Help with Investigating Gene Sets

Input Gene Identifiers

The tools on the Investigate Gene Sets page all take a list of genes as input. Enter a list of gene identifiers in the box provided and specify the appropriate species; human, mouse, and rat are supported. Ensembl Gene IDs and NCBI (Entrez) Gene IDs are accepted, as are HGNC (HUGO) IDs and Symbols, MGI IDs and Symbols, and RGD Symbols. These are case sensitive (e.g. egfr is not the same as EGFR). For Ensembl identifiers remove any version suffixes (e.g. use ENSG00000141510 instead of ENSG00000141510.17); transcript-level IDs are not accepted. For identifiers from other species, we recommend using Biomart to convert into HGNC Gene Symbols or Human/Mouse/Rat NCBI Gene IDs.
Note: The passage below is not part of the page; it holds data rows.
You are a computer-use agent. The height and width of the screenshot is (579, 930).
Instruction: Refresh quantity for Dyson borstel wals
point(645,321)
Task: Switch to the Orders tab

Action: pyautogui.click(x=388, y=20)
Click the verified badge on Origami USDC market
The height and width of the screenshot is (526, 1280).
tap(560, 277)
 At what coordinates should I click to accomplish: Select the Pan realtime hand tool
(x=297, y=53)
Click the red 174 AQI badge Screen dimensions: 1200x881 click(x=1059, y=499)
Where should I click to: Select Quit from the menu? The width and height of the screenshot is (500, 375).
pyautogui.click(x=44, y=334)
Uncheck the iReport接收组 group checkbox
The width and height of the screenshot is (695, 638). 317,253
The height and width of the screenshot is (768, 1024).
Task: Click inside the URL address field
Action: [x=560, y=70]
Beginning in MSigDB 7.0, we are using Ensembl as the platform annotation authority. Identifiers for genes are mapped to approved gene symbols and NCBI Gene ID through annotations extracted from Ensembl's BioMart data service, and will be updated at each MSigDB release with the latest available version of Ensembl. See the Release Notes for the current MSigDB release for a link to the version of Ensembl Biomart used in mapping.

Compute Overlaps

When gene sets share genes, examination of how they overlap can highlight common processes, pathways, and underlying biological themes. This tool evaluates the overlap of a user provided gene set, and an estimate of the statistical significance, with as many MSigDB collections as you choose. Note: this simple overlap evaluation is not the same as the full gene set enrichment analysis provided by the GSEA desktop application.

Enter a list of gene identifiers in the box provided and specify the appropriate species as described in Input Gene Identifiers above. Overlap results are presented using the gene symbols and NCBI Gene IDs specific to the species of the target gene set database; any required conversion (i.e. orthology) is done automatically by the tool. Due to the characteristics of the hypergeometric distribution there are limits to how large the user provided gene set can be, yet still produce meaningful significance estimates. At most 500 genes will be allowed, anything larger will be rejected.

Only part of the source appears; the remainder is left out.